**PROBLEMS AND TASKS**:
1) Update the article on EU migration plans, starting at "It seems that" and ending at "between both parties.", so that every "priorities" becomes "objectives", and give that part again.
2) According to the article on EU migration plans, how many priorities set in Valletta is the EU running to implement by the end of 2016?

Europe provides financial support to African countries while Turkey denies to change terrorism laws jeopardising the EU deal

Visit of Jean-Claude Juncker, President of the EC, and several Members of the College of the EC to Strasbourg. Franz Timmermans, on the left and Federica Mogherini Date: 07/06/2016. Location: Strasbourg - EP. Source: EC – Audiovisual Service. © European Union, 2016. Photo: Jean-François Badias

Visit of Jean-Claude Juncker, President of the EC, and several Members of the College of the EC to Strasbourg.
Franz Timmermans, on the left and Federica Mogherini
Date: 07/06/2016. Location: Strasbourg – EP. Source: EC – Audiovisual Service. © European Union, 2016. Photo: Jean-François Badias

The European Commission  convened yesterday in Strasbourg and announced its plans to create a Partnership Framework with third countries and particularly Africa in order to manage migration more effectively. This attempt comes after the EU-Turkey deal which aims at reducing the influx of immigrants coming to Europe via the Aegean Sea.

It seems that the migrants have been discouraged to travel to Europe irregularly through the Aegean Sea and are now choosing the Mediterranean corridor. The numbers show exactly that and the EU officials have realized it. Thus, the priorities for the new result-oriented plans consist of the rescue of human lives at sea, the creation of the necessary environment for the refugees to stay closer to their homeland and eventually succeed in tackling the root causes of irregular migration.

However, this project is not something new since the action plan had been set in Valletta Summit last November between the EU and African countries. The EU is now running to implement the 16 priorities, which were set in Valletta, by the end of 2016 as it was initially agreed between both parties.

(Dataset entries)
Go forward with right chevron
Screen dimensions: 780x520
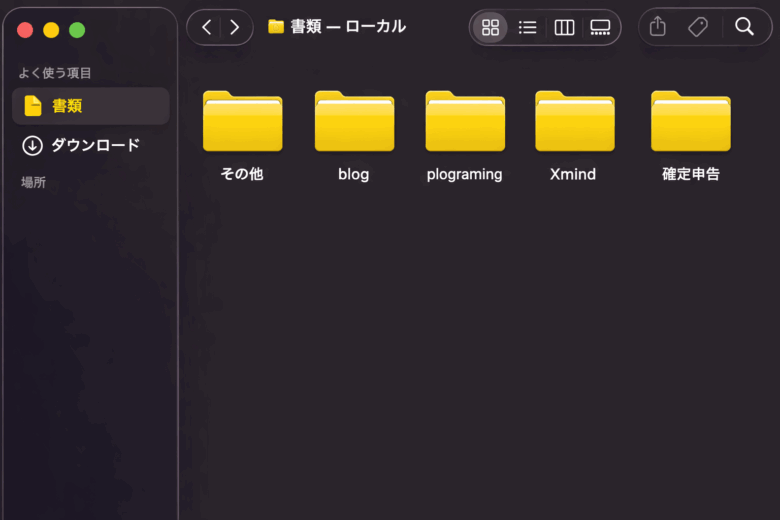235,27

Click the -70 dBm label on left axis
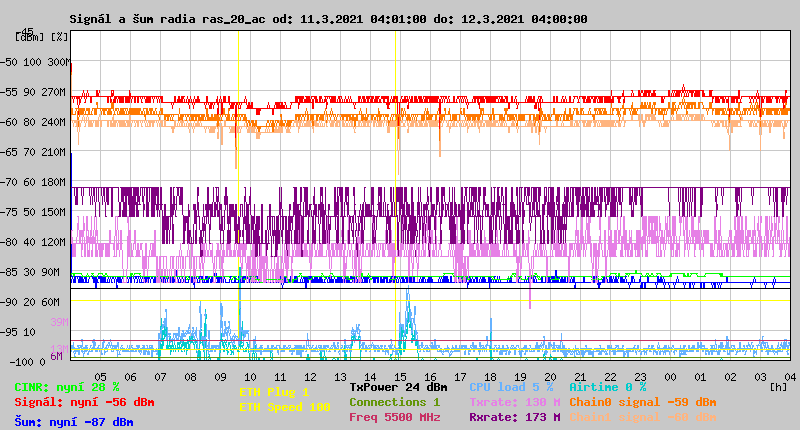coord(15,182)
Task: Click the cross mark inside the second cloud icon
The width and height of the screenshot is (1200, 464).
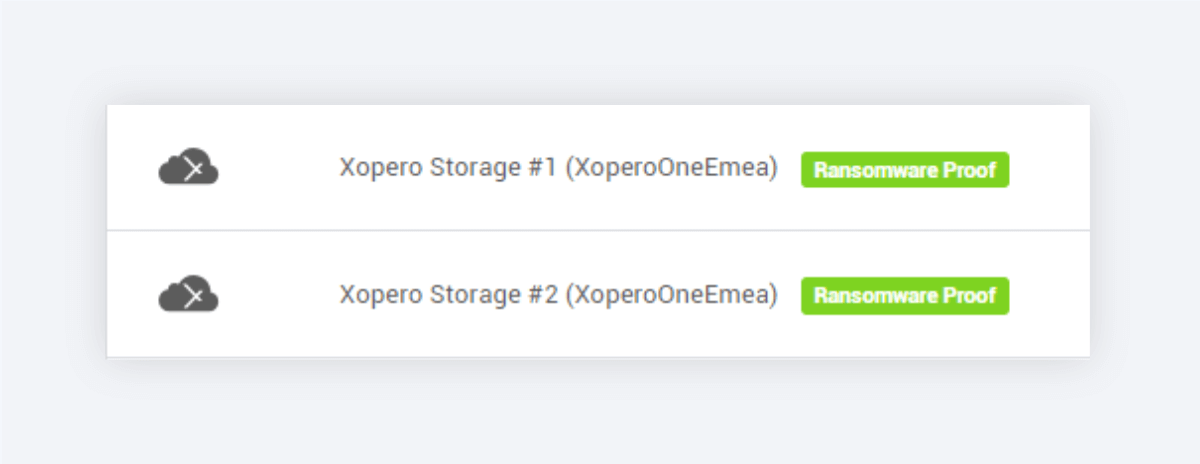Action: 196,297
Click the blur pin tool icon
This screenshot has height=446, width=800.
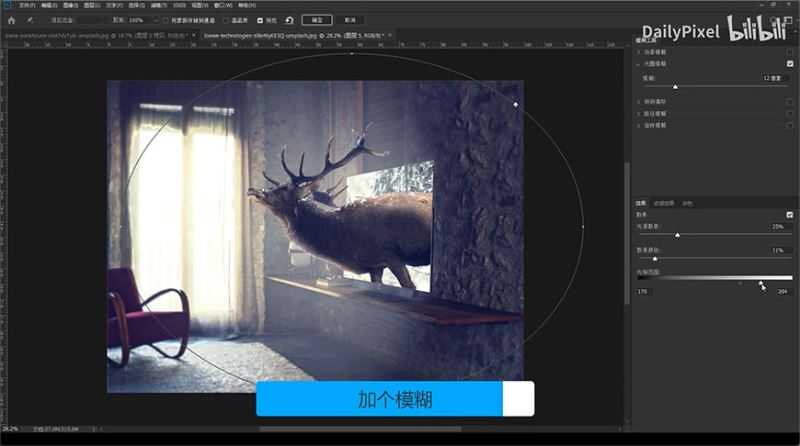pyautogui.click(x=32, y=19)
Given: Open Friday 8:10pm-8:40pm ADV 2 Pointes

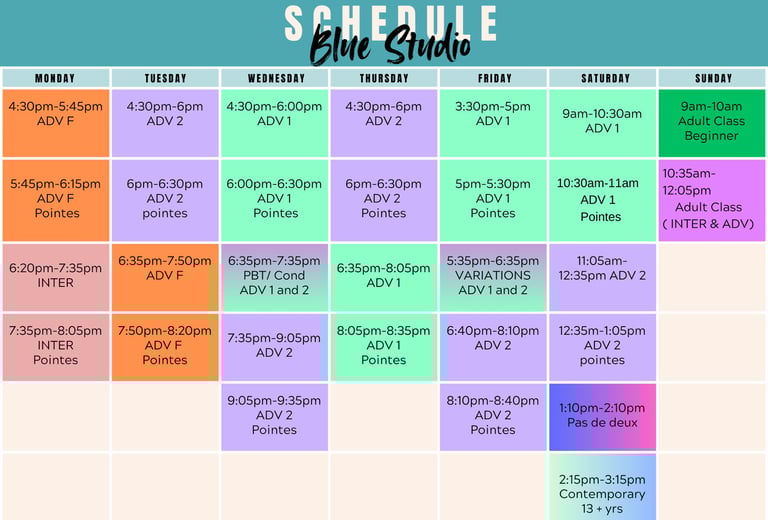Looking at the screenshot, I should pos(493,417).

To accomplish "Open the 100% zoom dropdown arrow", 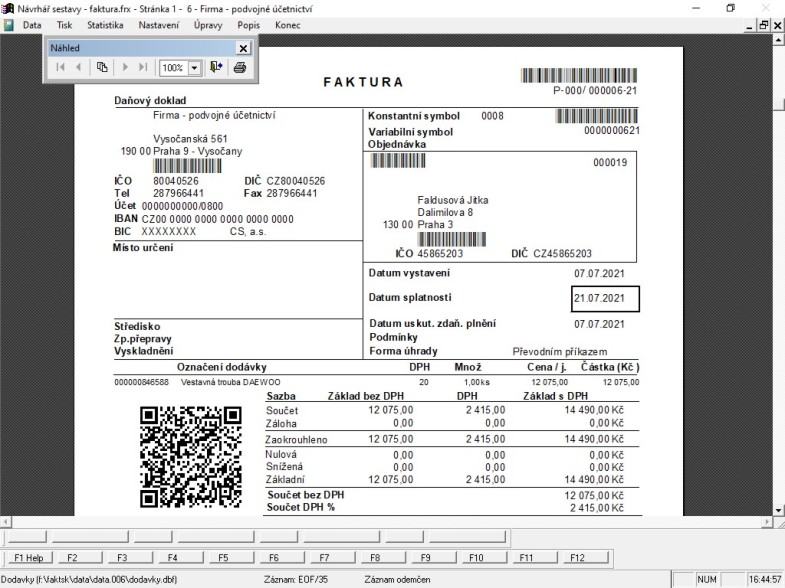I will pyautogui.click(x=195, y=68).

**RESPONSES PER TASK**:
1)
It seems that the migrants have been discouraged to travel to Europe irregularly through the Aegean Sea and are now choosing the Mediterranean corridor. The numbers show exactly that and the EU officials have realized it. Thus, the objectives for the new result-oriented plans consist of the rescue of human lives at sea, the creation of the necessary environment for the refugees to stay closer to their homeland and eventually succeed in tackling the root causes of irregular migration.

However, this project is not something new since the action plan had been set in Valletta Summit last November between the EU and African countries. The EU is now running to implement the 16 objectives, which were set in Valletta, by the end of 2016 as it was initially agreed between both parties.

2) 16